Según la cosmología atribuida a Menocchio -así llamaban al molinero- en El queso y los gusanos, el mundo había surgido de un caos del que nació “una masa, como se hace el queso con la leche, y en él se formaron gusanos, y éstos fueron los ángeles”. El molinero defendió esa idea ante los inquisidores y fue declarado culpable. La condena fue morir en la hoguera.
En el libro se relata la obcecada defensa que hace Menocchio de sus ideas frente a los inquisidores. Más allá de lo que se cuenta, lo importante es que Ginzburg se centró en la historia de un personaje desconocido, de la cultura popular, lejos de los hombres del poder, las batallas grandiosas o declaraciones de independencia. Por eso se le consideró el maestro de la “microhistoria”: a partir de un caso minúsculo, reconstruir estructural culturales amplias. Apostar por lo singular antes que por las grandes narrativas abstractas.
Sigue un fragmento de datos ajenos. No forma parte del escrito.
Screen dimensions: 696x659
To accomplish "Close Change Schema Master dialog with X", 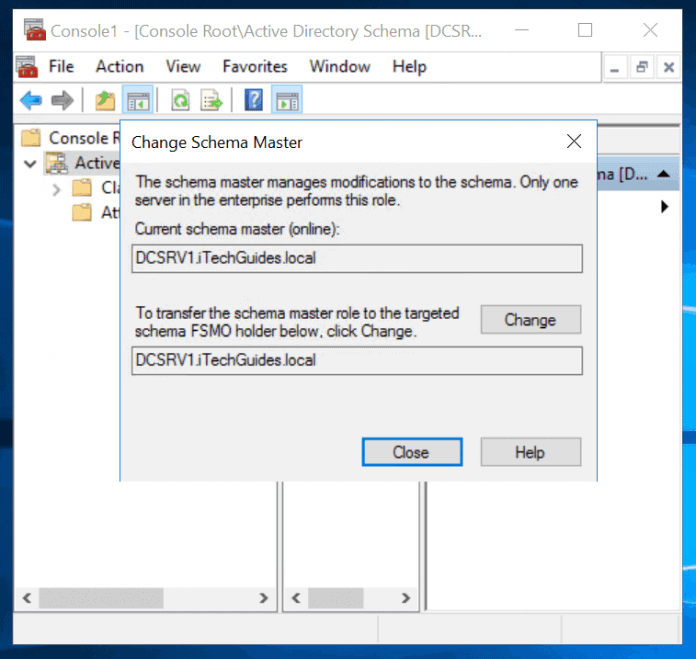I will (x=574, y=142).
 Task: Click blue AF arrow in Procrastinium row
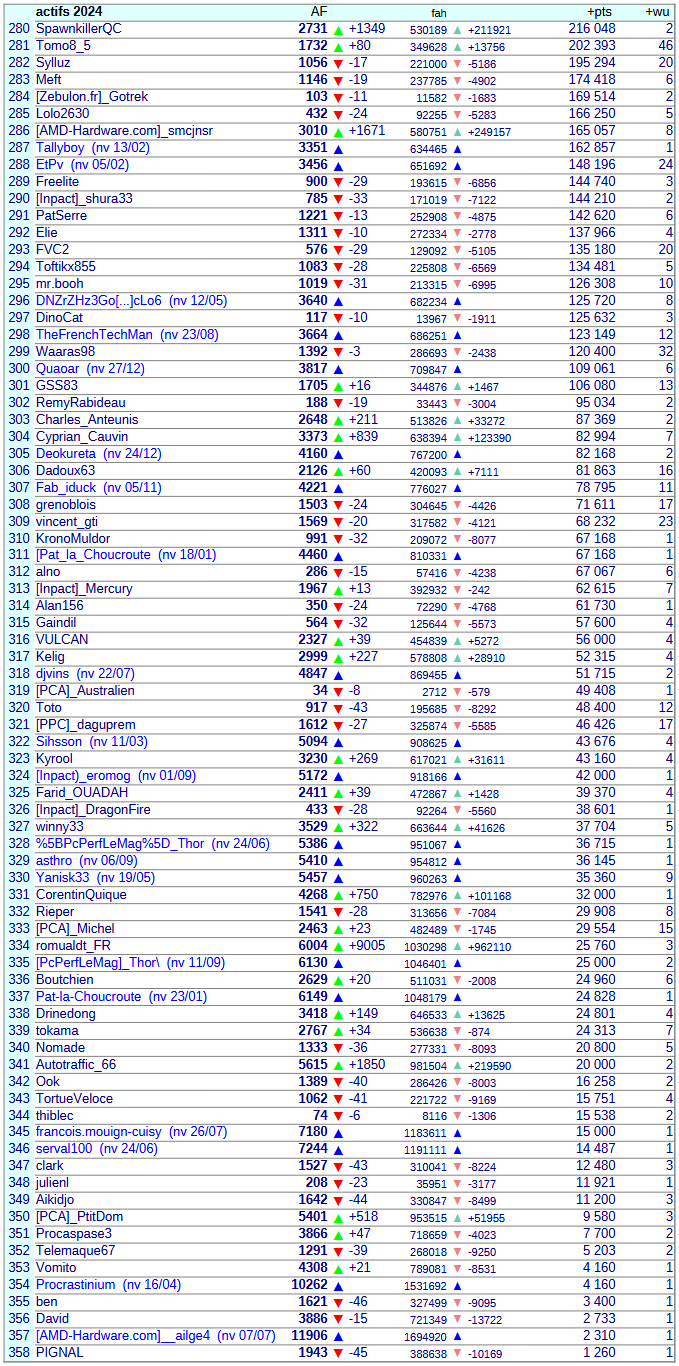point(338,1285)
El caso de Menocchio lo había descubierto Ginzburg al revisar archivos para el que fue su primer libro, Los benandanti, publicado en 1966, sobre brujería y cultos agrarios en los siglos XVI y XVII.
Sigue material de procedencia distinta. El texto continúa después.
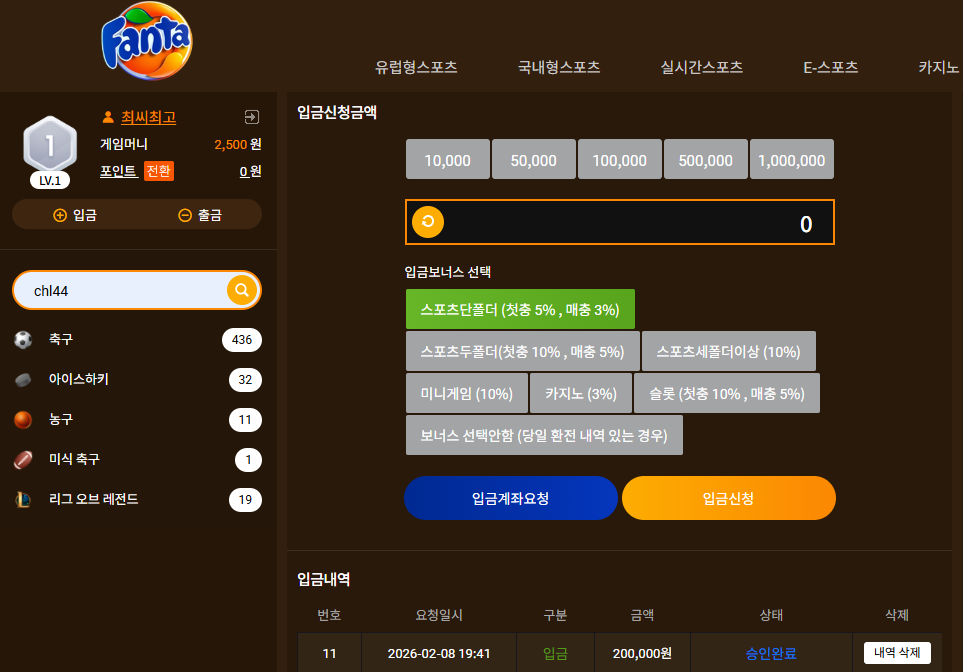The height and width of the screenshot is (672, 963).
Task: Click the orange search magnifier icon
Action: pyautogui.click(x=242, y=290)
Ginzburg no solo se ocupó de la gente común, sino también de los marginados, las brujas, las perseguidas, en lo que constituye una reflexión sobre las formas en que se ejerce el poder y el control social. Y eso está relacionado con la propia experiencia familiar durante el fascismo.
Su padre, Leone Ginzburg, militante judío antifascista nacido en Odesa, fue exiliado por el régimen de Benito Mussolini a los Abruzos, regresó después a Roma, fue detenido por la Gestapo, torturado por el régimen fascista y murió en prisión en 1944.
Leone Ginzburg había fundado con Giulio Einaudi la editorial Einaudi. Carlo fue criado por su madre, Natalia mientras ella desarrollaba su trabajo editorial y su carrera literaria, y también recibió la influencia de su abuelo materno Giuseppe Levi, un biólogo del que tres alumnos obtuvieron el Premio Nobel.
“Creo”, dijo Ginzburg en una entrevista concedida a El País, “que el terreno en el que se mueve, el de las sombras de lo más escondido por la historia, el de las culturas orales y los ritos agrarios, el de los silencios de Menocchio o la tergiversación que hace de sus lecturas, la reconstrucción misma de su biblioteca, es, por definición el terreno propio del historiador”.